[Document passage start]

Malofeev is a striking figure. With a shock of platinum blond hair and exceptionally boyish looks, he appears even younger than his 20 years. He has a commanding stage presence, however, and Thursday night the pianist was palpably engrossed in his program of post-romantic Russian repertoire. Still, the results proved somewhat erratic.

The evening began with Rachmaninoff’s eight Études-tableaux, Op. 33, four of which were being heard for the first time at Ravinia. It would be hard to imagine a more convincing performance. Malofeev brought out the character of each miniature’s small universe, from the spellbinding No. 1 in F Minor, to the breakneck No. 5 in E-flat Minor, and the final, fulminating Grave (No. 8) in C-sharp Minor. Each was rendered with excellent voicing and close attention to the subtleties of Rachmaninoff’s dense writing.

Medtner’s Piano Sonata No. 5 ensued, and left a more mixed impression. Medtner’s oeuvre inhabits a middle ground between Rachmaninoff’s lush romanticism and Scriabin’s exoticism. His music can feel at times like a generative splitting the difference, but at others more like a no-man’s-land.

The latter impression prevailed in Malofeev’s rendition of the through-composed Sonata No. 5. Though fiery in the agitated Allegro assai portions, it was easy to lose the thread of Malofeev’s performance. While he assertively dispatched the sonata’s technical demands, greater attention to and emphasis of structural moments in the score would have made for a more grounded reading.

Music of Scriabin followed intermission, with the Five Preludes Op. 16 and the Two Impromptus, Op. 12, the latter heard in their Ravinia premiere. These late 19th-century works show Scriabin at his most Chopin-esque—aphoristic vignettes that swiftly capture a mood and then recede. Malofeev found abundant poetry in these short sketches, showing his capabilities in a more intimate mode.

[Document passage end]

Set of tasks:
A: In the concert review, which work opened the evening?
B: Please extend the concert review beyond its last sentence.
The data that comes next is from a different source.

[Material supplied start]

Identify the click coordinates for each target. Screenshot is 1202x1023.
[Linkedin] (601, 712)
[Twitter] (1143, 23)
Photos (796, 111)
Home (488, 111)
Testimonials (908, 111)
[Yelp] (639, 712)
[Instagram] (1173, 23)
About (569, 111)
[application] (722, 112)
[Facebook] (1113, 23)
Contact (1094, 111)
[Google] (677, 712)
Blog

[Material supplied end]

Answers by task:
A: Rachmaninoff's eight Études-tableaux, Op. 33.

B:
Prokofiev’s Sonata No. 7 closed the billed program. The middle of the so-called “War Trilogy” of piano sonatas, the Seventh is a brutal work. The 1941 score captures the agony and horror of a bombarded Russia, and Prokofiev takes no prisoners in his evocation. The opening theme almost sounded like a shriek in Malofeev’s performance, and he brought enormous force to the menacing portions of the Andante caloroso. For the closing 7/8 Precipitato, Malofeev opted for a more deliberate tempo than some other pianists, which actually enhanced the movement’s insistent, obsessive drive.

Then came the encores—seven, to be precise. These comprised three further Medtner selections (“Canzona Serenata” and “Danza Festiva” from Forgotten Melodies Op. 38, and “Elf Tale” from Op. 48), Balakirev’s Islamey, the Prokofiev Toccata, and two virtuosic Pletnev transcriptions from The Nutcracker (“Pas de Deux” and “Trepak”).

Taken as a whole, the additional, unplanned forty minutes of music amounted to an enormous missed opportunity for the young pianist to show a different side of himself. Instead, he opted to ratchet up increasing levels of bombast, to which he brought progressively less care and attention. There is a motto theme to Islamey, but one could barely discern it in Malofeev’s banged-out rendition. The Trepak, which mercifully closed the evening, was almost unrecognizable amidst a din of interpolated pyrotechnics.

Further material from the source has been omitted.